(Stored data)
- - - -
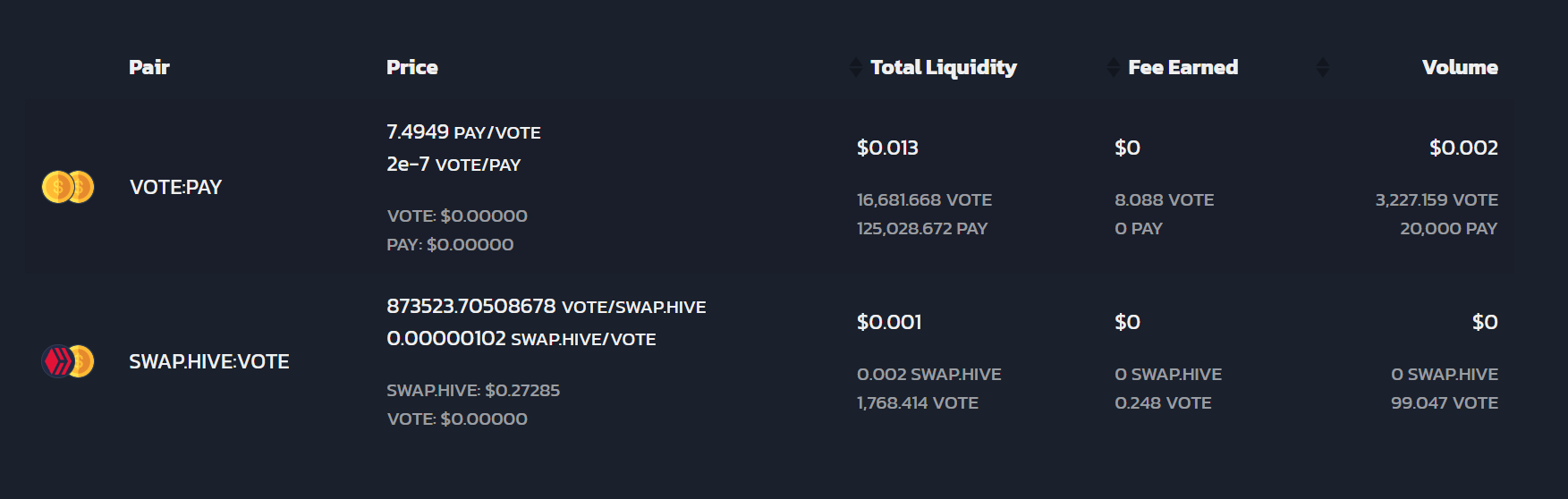The image size is (1568, 499).
Task: Select the 2e-7 VOTE/PAY price value
Action: 453,165
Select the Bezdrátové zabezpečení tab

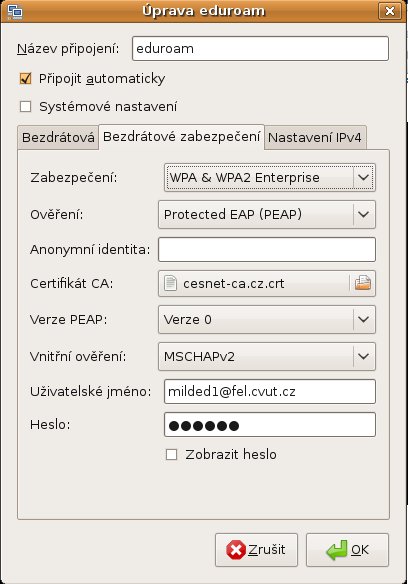[181, 137]
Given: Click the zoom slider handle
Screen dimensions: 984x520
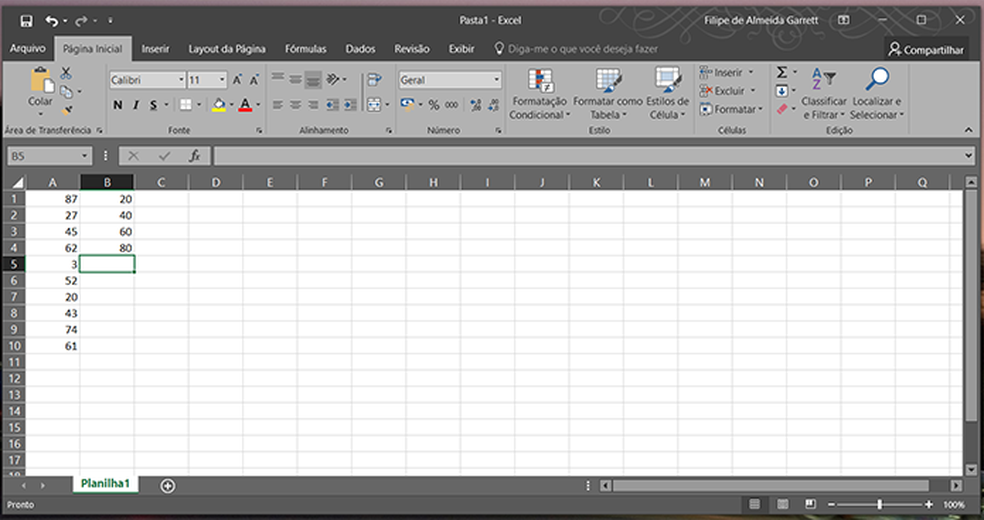Looking at the screenshot, I should [x=879, y=505].
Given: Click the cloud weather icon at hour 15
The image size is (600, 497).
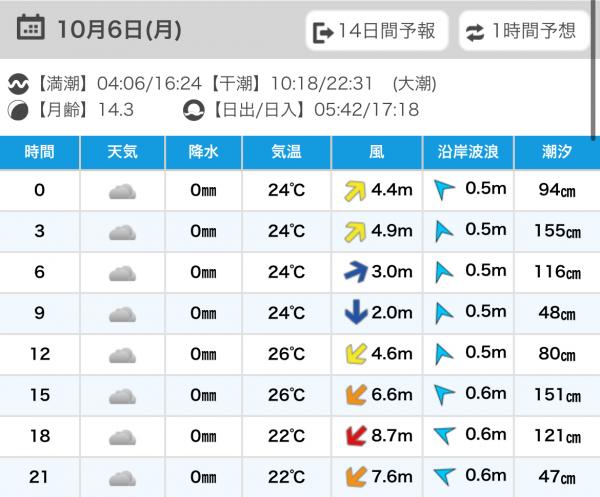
- - - -
WORK REQUEST ▸ Your answer must be an exact copy of the lines above, from the line that contains "Screen dimensions: 984x520" through the final line, with no pictures in it.

ANSWER TO THE PROBLEM ▸
Screen dimensions: 984x520
Looking at the screenshot, I should [x=879, y=505].
Given: Click the cloud weather icon at hour 15
The image size is (600, 497).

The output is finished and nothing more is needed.